▸ PROBLEM REQUIREMENTS: Each record should be copied exactly, and none of them omitted.

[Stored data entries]
┌────────
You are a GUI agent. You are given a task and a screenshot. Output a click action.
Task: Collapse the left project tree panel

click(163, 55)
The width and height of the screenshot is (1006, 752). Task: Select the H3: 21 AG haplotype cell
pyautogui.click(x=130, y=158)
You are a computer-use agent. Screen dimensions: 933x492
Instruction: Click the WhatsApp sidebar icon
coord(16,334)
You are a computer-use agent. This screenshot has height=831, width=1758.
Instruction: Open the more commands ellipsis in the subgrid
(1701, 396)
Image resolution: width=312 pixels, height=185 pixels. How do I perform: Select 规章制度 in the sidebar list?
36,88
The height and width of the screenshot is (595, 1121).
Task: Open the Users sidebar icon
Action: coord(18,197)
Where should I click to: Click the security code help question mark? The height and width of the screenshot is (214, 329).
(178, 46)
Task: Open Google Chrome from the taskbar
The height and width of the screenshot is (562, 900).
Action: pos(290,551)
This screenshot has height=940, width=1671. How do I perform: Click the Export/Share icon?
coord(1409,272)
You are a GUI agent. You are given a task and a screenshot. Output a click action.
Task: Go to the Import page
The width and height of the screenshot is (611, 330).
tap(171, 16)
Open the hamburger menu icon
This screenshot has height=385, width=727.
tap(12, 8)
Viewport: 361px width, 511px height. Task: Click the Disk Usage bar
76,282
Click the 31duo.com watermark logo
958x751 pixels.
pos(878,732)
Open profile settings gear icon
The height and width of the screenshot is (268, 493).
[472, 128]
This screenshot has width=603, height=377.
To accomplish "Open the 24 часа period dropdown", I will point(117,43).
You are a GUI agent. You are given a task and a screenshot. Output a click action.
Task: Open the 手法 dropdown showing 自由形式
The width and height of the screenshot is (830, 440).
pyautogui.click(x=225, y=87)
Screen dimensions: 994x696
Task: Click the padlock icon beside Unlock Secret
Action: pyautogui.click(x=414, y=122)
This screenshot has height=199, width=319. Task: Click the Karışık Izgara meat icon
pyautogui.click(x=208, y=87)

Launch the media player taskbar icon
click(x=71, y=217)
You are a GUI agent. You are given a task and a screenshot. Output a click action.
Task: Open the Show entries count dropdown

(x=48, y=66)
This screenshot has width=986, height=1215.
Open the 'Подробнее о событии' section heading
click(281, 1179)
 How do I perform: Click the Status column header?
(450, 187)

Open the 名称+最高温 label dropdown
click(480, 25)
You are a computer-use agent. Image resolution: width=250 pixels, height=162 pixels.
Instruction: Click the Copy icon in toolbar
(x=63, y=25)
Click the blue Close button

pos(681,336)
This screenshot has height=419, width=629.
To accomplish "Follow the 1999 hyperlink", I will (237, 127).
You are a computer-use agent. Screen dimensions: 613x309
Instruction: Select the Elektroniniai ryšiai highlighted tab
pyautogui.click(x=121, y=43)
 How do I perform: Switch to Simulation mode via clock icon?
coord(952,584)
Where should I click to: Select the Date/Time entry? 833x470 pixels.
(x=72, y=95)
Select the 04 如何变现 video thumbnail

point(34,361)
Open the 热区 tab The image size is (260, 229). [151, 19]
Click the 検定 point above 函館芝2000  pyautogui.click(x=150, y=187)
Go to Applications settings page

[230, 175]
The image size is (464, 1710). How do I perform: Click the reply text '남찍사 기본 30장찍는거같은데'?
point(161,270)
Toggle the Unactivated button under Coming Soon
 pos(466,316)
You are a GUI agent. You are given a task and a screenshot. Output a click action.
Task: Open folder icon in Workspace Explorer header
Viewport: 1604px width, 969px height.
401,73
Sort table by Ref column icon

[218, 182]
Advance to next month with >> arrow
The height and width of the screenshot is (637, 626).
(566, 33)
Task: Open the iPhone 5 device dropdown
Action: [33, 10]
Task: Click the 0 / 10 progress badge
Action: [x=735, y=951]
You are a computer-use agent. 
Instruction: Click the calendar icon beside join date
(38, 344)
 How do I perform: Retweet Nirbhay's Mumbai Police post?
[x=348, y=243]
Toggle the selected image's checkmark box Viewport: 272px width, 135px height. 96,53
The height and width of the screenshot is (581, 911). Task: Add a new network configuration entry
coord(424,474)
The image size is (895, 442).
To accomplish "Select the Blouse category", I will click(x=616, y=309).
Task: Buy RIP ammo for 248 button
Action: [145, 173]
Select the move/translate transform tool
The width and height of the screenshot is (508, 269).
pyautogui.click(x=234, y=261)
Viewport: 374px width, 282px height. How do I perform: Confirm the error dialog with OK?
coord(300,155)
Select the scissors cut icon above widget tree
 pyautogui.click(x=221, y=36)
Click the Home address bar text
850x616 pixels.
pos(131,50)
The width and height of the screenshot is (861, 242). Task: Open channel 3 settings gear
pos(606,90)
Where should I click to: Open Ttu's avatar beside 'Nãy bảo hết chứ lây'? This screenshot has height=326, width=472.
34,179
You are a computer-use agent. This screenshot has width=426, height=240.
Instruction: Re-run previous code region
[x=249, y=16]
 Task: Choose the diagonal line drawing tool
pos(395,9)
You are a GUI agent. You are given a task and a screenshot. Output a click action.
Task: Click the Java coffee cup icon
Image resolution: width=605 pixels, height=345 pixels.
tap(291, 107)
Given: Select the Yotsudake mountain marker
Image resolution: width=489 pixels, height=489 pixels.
└────────
▸ RESPONSE AREA:
You are a GUI agent. You are given a task and a screenshot. Output a click action.
Task: Collapse the left project tree panel

click(163, 55)
The width and height of the screenshot is (1006, 752). Task: Select the H3: 21 AG haplotype cell
pyautogui.click(x=130, y=158)
You are a computer-use agent. Screen dimensions: 933x492
Instruction: Click the WhatsApp sidebar icon
coord(16,334)
You are a computer-use agent. This screenshot has height=831, width=1758.
Instruction: Open the more commands ellipsis in the subgrid
(1701, 396)
Image resolution: width=312 pixels, height=185 pixels. How do I perform: Select 规章制度 in the sidebar list?
36,88
The height and width of the screenshot is (595, 1121).
Task: Open the Users sidebar icon
Action: coord(18,197)
Where should I click to: Click the security code help question mark? The height and width of the screenshot is (214, 329).
(178, 46)
Task: Open Google Chrome from the taskbar
The height and width of the screenshot is (562, 900).
Action: pos(290,551)
This screenshot has height=940, width=1671. How do I perform: Click the Export/Share icon?
coord(1409,272)
You are a GUI agent. You are given a task and a screenshot. Output a click action.
Task: Go to the Import page
The width and height of the screenshot is (611, 330).
tap(171, 16)
Open the hamburger menu icon
This screenshot has height=385, width=727.
tap(12, 8)
Viewport: 361px width, 511px height. Task: Click the Disk Usage bar
76,282
Click the 31duo.com watermark logo
958x751 pixels.
pos(878,732)
Open profile settings gear icon
The height and width of the screenshot is (268, 493).
[472, 128]
This screenshot has width=603, height=377.
To accomplish "Open the 24 часа period dropdown", I will point(117,43).
You are a GUI agent. You are given a task and a screenshot. Output a click action.
Task: Open the 手法 dropdown showing 自由形式
The width and height of the screenshot is (830, 440).
pyautogui.click(x=225, y=87)
Screen dimensions: 994x696
Task: Click the padlock icon beside Unlock Secret
Action: pyautogui.click(x=414, y=122)
This screenshot has height=199, width=319. Task: Click the Karışık Izgara meat icon
pyautogui.click(x=208, y=87)

Launch the media player taskbar icon
click(x=71, y=217)
You are a GUI agent. You are given a task and a screenshot. Output a click action.
Task: Open the Show entries count dropdown

(x=48, y=66)
This screenshot has width=986, height=1215.
Open the 'Подробнее о событии' section heading
click(281, 1179)
 How do I perform: Click the Status column header?
(450, 187)

Open the 名称+最高温 label dropdown
click(480, 25)
You are a computer-use agent. Image resolution: width=250 pixels, height=162 pixels.
Instruction: Click the Copy icon in toolbar
(x=63, y=25)
Click the blue Close button

pos(681,336)
This screenshot has height=419, width=629.
To accomplish "Follow the 1999 hyperlink", I will (237, 127).
You are a computer-use agent. Screen dimensions: 613x309
Instruction: Select the Elektroniniai ryšiai highlighted tab
pyautogui.click(x=121, y=43)
 How do I perform: Switch to Simulation mode via clock icon?
coord(952,584)
Where should I click to: Select the Date/Time entry? 833x470 pixels.
(x=72, y=95)
Select the 04 如何变现 video thumbnail

point(34,361)
Open the 热区 tab The image size is (260, 229). [151, 19]
Click the 検定 point above 函館芝2000  pyautogui.click(x=150, y=187)
Go to Applications settings page

[230, 175]
The image size is (464, 1710). How do I perform: Click the reply text '남찍사 기본 30장찍는거같은데'?
point(161,270)
Toggle the Unactivated button under Coming Soon
 pos(466,316)
You are a GUI agent. You are given a task and a screenshot. Output a click action.
Task: Open folder icon in Workspace Explorer header
Viewport: 1604px width, 969px height.
401,73
Sort table by Ref column icon

[218, 182]
Advance to next month with >> arrow
The height and width of the screenshot is (637, 626).
(566, 33)
Task: Open the iPhone 5 device dropdown
Action: [33, 10]
Task: Click the 0 / 10 progress badge
Action: [x=735, y=951]
You are a computer-use agent. 
Instruction: Click the calendar icon beside join date
(38, 344)
 How do I perform: Retweet Nirbhay's Mumbai Police post?
[x=348, y=243]
Toggle the selected image's checkmark box Viewport: 272px width, 135px height. 96,53
The height and width of the screenshot is (581, 911). Task: Add a new network configuration entry
coord(424,474)
The image size is (895, 442).
To accomplish "Select the Blouse category", I will click(x=616, y=309).
Task: Buy RIP ammo for 248 button
Action: [145, 173]
Select the move/translate transform tool
The width and height of the screenshot is (508, 269).
pyautogui.click(x=234, y=261)
Viewport: 374px width, 282px height. How do I perform: Confirm the error dialog with OK?
coord(300,155)
Select the scissors cut icon above widget tree
 pyautogui.click(x=221, y=36)
Click the Home address bar text
850x616 pixels.
pos(131,50)
The width and height of the screenshot is (861, 242). Task: Open channel 3 settings gear
pos(606,90)
Where should I click to: Open Ttu's avatar beside 'Nãy bảo hết chứ lây'? This screenshot has height=326, width=472.
34,179
You are a computer-use agent. This screenshot has width=426, height=240.
Instruction: Re-run previous code region
[x=249, y=16]
 Task: Choose the diagonal line drawing tool
pos(395,9)
You are a GUI agent. You are given a task and a screenshot. Output a click action.
Task: Click the Java coffee cup icon
Image resolution: width=605 pixels, height=345 pixels.
tap(291, 107)
Given: Select the Yotsudake mountain marker
Image resolution: width=489 pixels, height=489 pixels.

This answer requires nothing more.